A lower end 150 of slip wedge 146 engages a shoulder 152 on primary packer mandrel 124 so that downward movement of slip wedge 146 with respect to the primary packer mandrel is prevented.
Slip wedge 146 has a tapered surface 154 thereon which is engaged by a plurality of slips 156. Each slip has a plurality of teeth 158 formed on the outer surface thereof which are adapted for grippingly engaging wellbore 12 in casing 14. Slips 156 are loosely retained in place by a slip collar 160.
Slip collar 160 has an inwardly directed flange 162 which engages a groove 164 in the upper end of a drag block sleeve 166.
Drag block sleeve 166 has a bore 168 thereon through which a portion of primary packer mandrel 124 extends. Referring also to FIG. 4, a J-slot 170 is defined in bore 168 of drag block sleeve 166. A lug 172 extends radially outwardly from primary packer mandrel 124 into and engaging J-slot 170. J-slot 170 has a short leg 174 having a lower end 176 and is connected to a longer downwardly extending leg 178 by a transition portion 180.
Drag block sleeve 166 also defines a plurality of transverse drag block openings 182 therein. A cylindrical portion 184 of drag block sleeve 166 is aligned with openings 182 and faces radially outwardly. Disposed in each drag block opening 182 is a drag block 186. Each drag block 186 is retained in the corresponding drag block opening 182 by upper drag block retainer 188, seen in FIG. 3C, and lower drag block retainer 190, seen in FIG. 3D. A drag block spring 192 bears against cylindrical portion 184 of drag block sleeve 166 and biases the corresponding drag block 186 radially outwardly.

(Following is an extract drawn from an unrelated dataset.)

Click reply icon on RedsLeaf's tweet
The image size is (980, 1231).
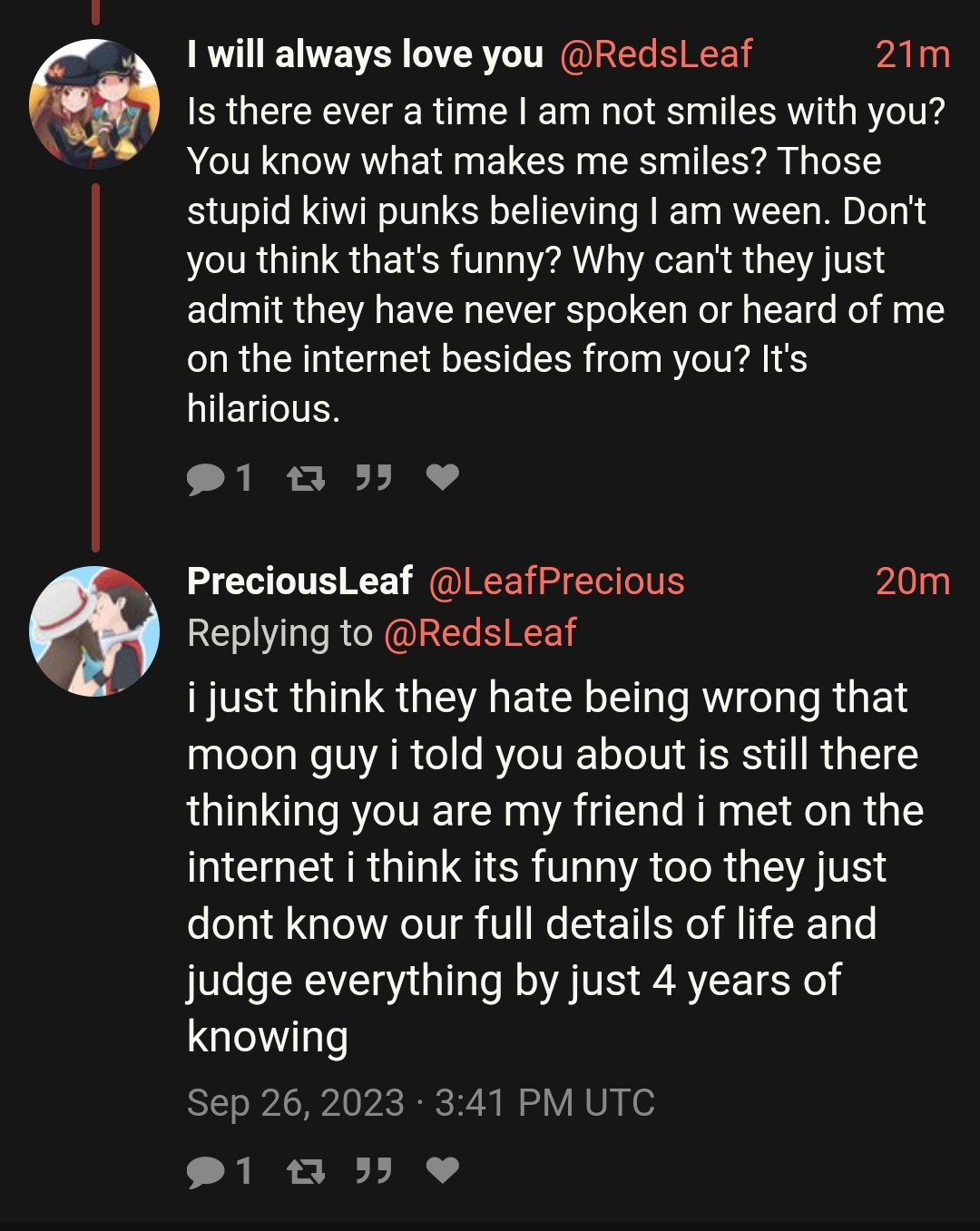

The lower end of primary packer mandrel 124 is attached to packer connector 194 at threaded connection 196. A sealing means, such as 0-ring 198, provides sealing engagement between upper packer mandrel 124 and packer connector 194. Packer connector 194 has a bore 200 therethrough which is spaced outwardly from third outside diameter 108 on central mandrel 92. Thus, bypass passageway 100 extends through packer connector 194.
The lower end of packer connector 194 is attached to secondary packer mandrel 202 at threaded connection 204. At the lower end of packer connector 194 is an upper secondary packer shoe 206. A sealing means, such as 0-ring 208, provides sealing engagement between packer connector 194 and upper secondary packer shoe 206.

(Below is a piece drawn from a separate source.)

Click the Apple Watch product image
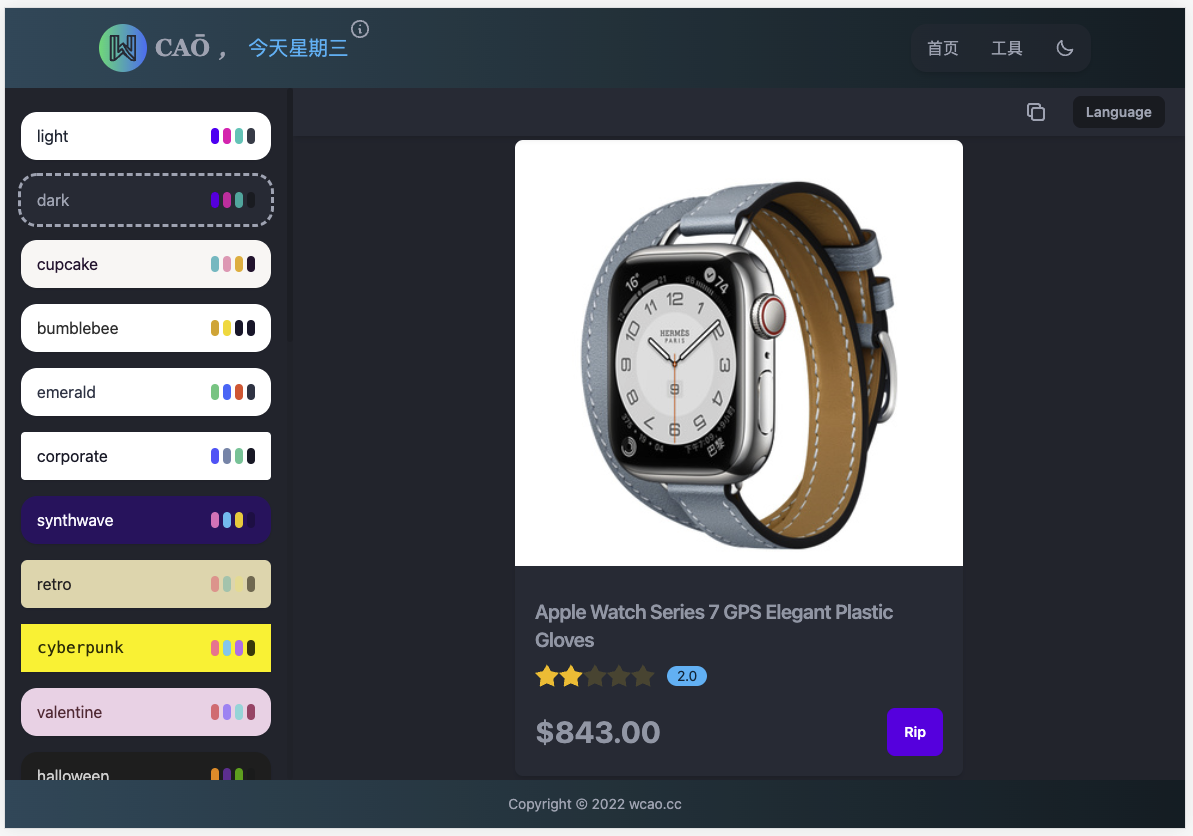The image size is (1193, 836). point(739,353)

Secondary packer mandrel 202 has a first outside diameter 210 and a second outside diameter 212 thereon. A pair of elastomeric secondary packer elements 214 are disposed around first outside diameter 210 on secondary packer mandrel 202. A spacer ring 216 is disposed between packer elements 214. Thus, a secondary packing means for upper packer portion 26 is provided Although this secondary packing means is illustrated by a pair of packer elements 214 and separated by a spacer ring 216, the exact number and layout of packer elements may vary. The invention is not intended to be limited to the specific configuration illustrated.
Primary packer mandrel 124 and secondary packer mandrel 202 characterize one embodiment of a mandrel means extending from the case means for receiving the primary and secondary packer means thereon.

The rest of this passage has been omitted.